The British diplomat’s reception was “a strange mixture of friendly hospitality and studied rudeness,” according to historian D. G. E. Hall. Permitted to travel only as far as the opposite bank of the Irrawaddy River from Amarapura, he was informed that the king was “at a country residence named Meengoung, where he was erecting a magnificent temple to their divinity Gaudma [Gotama Buddha].”

Symes, who had arrived in mid-July, was told that he would have to wait until August 30 before he could cross the river to the royal capital. So he spent the next month and a half waiting for the Emperor who had “run away from Siam [to decide] whether it was consistent with his dignity to receive such a visitor or not,” as historian V. C. Scott O’Connor wrote in a memorable account of the incident.

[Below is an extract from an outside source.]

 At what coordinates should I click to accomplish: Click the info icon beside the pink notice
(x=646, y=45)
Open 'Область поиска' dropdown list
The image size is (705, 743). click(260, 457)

In his own words, Symes described the Burmese court as “punctilious and haughty, even to insufferable arrogance.” But the real insult came when, on the assigned day, he (along with a delegation from a neighboring province of China) was permitted to cross the river and enter the palace, only to find that the king had not seen fit to make an appearance.

Dismayed, Symes penned a letter demanding, in firm yet diplomatic terms, a proper audience with the king. On September 30, his request was granted. “His Majesty … looked at us attentively, but did not honour us with any verbal notice, or speak at all,” he wrote of the hard-won encounter.

Unwilling to contemplate the possibility that his dignity had been further slighted, Symes persuaded himself that his efforts had paid off.

And so he returned to his superiors brimming with satisfaction at the success of his mission, which produced a list of trade concessions and permission to establish an official British presence in Rangoon to facilitate bilateral relations.

Capt Hiram Cox was duly sent to Burma as the English Resident the following year, only to find that the Burmese had in the meantime perfected what Hall called their “technique of humiliation.” He left his post in frustration in early 1798, and a year later he was dead—not of mortification at the hands of the Burmese, but of disease contracted while superintending relief measures for the 50,000 Arakanese refugees who had flooded into the Chittagong District of British-controlled Bengal.

Symes later returned to Amarapura for a second attempt to settle his country’s differences with the Burmese; but his hosts made it clear that they would accept nothing less than the complete expulsion of the Arakanese, who they regarded as their property. Symes abandoned his earlier false optimism and reported back to his superiors that war with the Burmese might be inevitable.

But war did not ensue, and Bodawpaya, who would live another 20 years, no doubt concluded that his policy of diplomatic obstruction had put the British in their place. This underestimation of British power led to his decision in the final years of his reign to invade Assam, and this emboldened his successor, Bagyidaw, to embark on adventures that would very soon culminate in the first Anglo-Burmese war—and the beginning of the end of Burmese independence.

Than Shwe may or may not be a modern-day Bodawpaya; but it is clear that the greatest threat facing Burma today is his belief that he can rule as he pleases, without regard for world opinion. Like Bodawpaya, he has come to this conclusion largely through his success in repelling diplomatic attempts to constrain his behavior. And he has done this by forcing a long line of envoys to either give up in disgust or—like Symes at the end of his first mission—to portray their efforts as a success rather than concede defeat.

The former response is forgivable; but the latter is a disservice to a country that is still struggling to emerge from the nightmare of its history because of the delusional dreams of a despot.